$30
Folder /home/public/enron contains individual emails of former Enron employees. There is one file per
email and the name of the employee is listed as the subfolder name. These emails were used in the
actual trail but the judge decided to release them for public consumption. (I have all of them but I am
sharing with you only a few of them so that potentially you do not need to write a script to load the
data. You are encouraged to write a script, but because you have only a few emails you can insert them
manually.)
Load in an appropriate hbase model the following attributes of each email: name of the employee
(obtained from the name of the folder), email address of the sender, date of the email, send to as string,
and email body as string.
Recently I read in the newspaper FakeInnovations that entrepreneur Bogus John Enron wants to fund a
company with the same employees (those jailed will work from the jail). Bogus John needs an hbase
database that will track all the emails. The management of the company wants to be able to quickly
query emails for a user, all emails during a time period, and all emails for a given user during a period of
time.
You have to perform the following tasks:
1. Create an hbase database model.
2. Import all emails in hbase.
3. Return the bodies of all emails for a user of your choice (as a single text file).
4. Return the bodies of all emails written during a particular month of your choice (as a single text
file).
5. Return the bodies of all emails of a given user during a particular month both of your choice (as
a single text file).
Here are 2 options that you can choose from.
1. Write an hbase script for all of the tasks.

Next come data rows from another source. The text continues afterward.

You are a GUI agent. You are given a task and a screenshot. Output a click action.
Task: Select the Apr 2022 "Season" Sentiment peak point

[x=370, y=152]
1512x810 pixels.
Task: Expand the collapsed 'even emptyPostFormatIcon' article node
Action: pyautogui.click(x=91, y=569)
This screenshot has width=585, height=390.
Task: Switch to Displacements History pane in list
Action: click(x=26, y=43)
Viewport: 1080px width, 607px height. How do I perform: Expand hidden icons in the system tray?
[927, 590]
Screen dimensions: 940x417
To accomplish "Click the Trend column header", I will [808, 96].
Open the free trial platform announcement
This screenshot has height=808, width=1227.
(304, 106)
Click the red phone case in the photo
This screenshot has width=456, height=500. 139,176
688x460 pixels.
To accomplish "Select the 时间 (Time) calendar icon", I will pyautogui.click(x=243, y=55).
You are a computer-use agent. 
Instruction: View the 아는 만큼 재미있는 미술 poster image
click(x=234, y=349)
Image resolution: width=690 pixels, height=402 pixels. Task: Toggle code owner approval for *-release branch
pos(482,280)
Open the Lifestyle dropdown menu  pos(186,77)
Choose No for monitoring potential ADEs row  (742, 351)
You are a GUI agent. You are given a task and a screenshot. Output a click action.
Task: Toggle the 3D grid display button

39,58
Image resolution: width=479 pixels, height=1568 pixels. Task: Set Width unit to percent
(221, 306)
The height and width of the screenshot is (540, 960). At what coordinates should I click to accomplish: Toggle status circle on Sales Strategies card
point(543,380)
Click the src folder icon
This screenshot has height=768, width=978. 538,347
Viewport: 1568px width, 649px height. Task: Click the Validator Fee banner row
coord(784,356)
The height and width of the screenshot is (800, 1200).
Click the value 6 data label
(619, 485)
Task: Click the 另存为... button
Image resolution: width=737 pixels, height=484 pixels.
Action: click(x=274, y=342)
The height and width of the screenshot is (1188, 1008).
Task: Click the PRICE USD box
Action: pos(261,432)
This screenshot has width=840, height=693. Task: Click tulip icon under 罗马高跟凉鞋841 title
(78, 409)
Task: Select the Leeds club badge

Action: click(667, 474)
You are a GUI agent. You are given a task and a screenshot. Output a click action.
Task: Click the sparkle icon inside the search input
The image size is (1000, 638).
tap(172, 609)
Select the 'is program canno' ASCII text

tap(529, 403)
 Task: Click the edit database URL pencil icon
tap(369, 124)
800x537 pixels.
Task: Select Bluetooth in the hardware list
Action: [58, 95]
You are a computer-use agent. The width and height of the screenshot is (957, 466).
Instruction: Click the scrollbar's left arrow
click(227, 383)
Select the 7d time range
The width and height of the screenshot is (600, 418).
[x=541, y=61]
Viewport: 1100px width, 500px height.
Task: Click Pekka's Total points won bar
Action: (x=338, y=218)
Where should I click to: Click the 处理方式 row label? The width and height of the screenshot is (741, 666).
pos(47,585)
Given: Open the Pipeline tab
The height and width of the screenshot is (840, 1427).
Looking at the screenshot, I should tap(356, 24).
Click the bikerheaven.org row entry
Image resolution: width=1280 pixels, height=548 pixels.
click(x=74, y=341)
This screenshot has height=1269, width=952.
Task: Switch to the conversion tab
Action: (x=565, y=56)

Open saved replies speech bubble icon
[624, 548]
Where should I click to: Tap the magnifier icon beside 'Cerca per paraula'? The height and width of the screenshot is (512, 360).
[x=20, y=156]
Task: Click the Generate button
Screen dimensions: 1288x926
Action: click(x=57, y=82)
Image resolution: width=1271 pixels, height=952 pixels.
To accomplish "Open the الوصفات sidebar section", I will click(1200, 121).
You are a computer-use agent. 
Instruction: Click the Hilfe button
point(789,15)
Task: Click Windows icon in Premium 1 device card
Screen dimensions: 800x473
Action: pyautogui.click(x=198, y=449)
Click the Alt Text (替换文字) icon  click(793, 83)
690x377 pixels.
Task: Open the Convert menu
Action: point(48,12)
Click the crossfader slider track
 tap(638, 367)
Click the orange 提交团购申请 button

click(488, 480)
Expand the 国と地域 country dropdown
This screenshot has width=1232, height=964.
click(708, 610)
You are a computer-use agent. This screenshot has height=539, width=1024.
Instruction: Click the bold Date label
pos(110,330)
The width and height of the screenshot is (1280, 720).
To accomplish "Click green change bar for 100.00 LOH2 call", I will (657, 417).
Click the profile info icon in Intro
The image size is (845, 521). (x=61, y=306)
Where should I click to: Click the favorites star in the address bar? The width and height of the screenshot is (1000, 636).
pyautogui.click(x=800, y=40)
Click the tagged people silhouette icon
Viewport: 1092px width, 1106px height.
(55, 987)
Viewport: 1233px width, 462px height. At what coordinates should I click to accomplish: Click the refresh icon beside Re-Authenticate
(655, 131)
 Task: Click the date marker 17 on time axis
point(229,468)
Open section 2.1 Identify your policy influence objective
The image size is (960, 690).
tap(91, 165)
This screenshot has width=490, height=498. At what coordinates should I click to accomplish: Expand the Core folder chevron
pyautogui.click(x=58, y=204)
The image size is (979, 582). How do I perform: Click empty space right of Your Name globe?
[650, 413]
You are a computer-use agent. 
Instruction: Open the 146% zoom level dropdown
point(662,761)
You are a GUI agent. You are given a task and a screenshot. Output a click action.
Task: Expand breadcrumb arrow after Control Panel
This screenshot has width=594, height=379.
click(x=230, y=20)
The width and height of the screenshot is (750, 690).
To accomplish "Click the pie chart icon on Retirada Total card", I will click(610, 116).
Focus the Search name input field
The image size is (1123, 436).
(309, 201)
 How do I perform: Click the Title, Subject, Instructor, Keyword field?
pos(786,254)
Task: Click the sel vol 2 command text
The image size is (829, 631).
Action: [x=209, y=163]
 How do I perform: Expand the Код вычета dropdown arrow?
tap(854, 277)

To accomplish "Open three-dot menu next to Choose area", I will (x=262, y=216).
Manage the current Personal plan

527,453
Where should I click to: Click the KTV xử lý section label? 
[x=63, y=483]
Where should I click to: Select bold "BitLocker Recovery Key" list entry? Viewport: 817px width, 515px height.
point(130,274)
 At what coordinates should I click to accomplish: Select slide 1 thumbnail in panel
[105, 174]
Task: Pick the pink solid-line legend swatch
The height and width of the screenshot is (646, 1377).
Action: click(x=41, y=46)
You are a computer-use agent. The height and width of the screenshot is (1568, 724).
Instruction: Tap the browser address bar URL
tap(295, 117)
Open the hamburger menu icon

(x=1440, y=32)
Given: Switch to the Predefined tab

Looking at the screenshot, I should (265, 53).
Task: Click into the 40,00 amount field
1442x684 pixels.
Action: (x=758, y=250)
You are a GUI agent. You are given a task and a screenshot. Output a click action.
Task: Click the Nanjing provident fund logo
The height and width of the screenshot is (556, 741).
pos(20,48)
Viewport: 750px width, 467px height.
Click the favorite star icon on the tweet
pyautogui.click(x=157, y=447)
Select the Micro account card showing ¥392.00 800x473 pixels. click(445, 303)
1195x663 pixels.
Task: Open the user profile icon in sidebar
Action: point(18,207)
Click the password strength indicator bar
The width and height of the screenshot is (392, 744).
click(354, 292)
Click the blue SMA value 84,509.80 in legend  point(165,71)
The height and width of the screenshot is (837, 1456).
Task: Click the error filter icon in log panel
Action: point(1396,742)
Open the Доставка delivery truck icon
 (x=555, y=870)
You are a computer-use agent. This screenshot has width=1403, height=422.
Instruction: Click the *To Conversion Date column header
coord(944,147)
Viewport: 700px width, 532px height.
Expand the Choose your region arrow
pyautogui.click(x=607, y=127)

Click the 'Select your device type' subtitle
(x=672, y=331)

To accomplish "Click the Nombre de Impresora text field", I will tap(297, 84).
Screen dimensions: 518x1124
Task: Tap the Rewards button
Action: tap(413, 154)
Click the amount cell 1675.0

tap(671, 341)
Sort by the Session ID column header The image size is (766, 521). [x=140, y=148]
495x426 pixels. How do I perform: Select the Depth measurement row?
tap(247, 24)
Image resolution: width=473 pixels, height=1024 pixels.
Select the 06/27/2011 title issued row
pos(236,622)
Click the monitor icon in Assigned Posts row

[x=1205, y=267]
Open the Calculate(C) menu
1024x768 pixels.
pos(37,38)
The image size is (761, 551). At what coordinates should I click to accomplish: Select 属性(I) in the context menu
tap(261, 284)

This is the route of least effort but also least rewarding.
2. The hbase on wolf offers restful access. You can either use python or java to perform the task.
Python: use module starbase: https://github.com/barseghyanartur/starbase or HappyBase
https://happybase.readthedocs.io/en/latest/
The restful interface on wolf for hbase runs on port 20550 and thus you have to initialize the
connection as c = Connection(port=20550)
To fetch a single record, use ‘get’ but to fetch a range of records, use ‘scan.’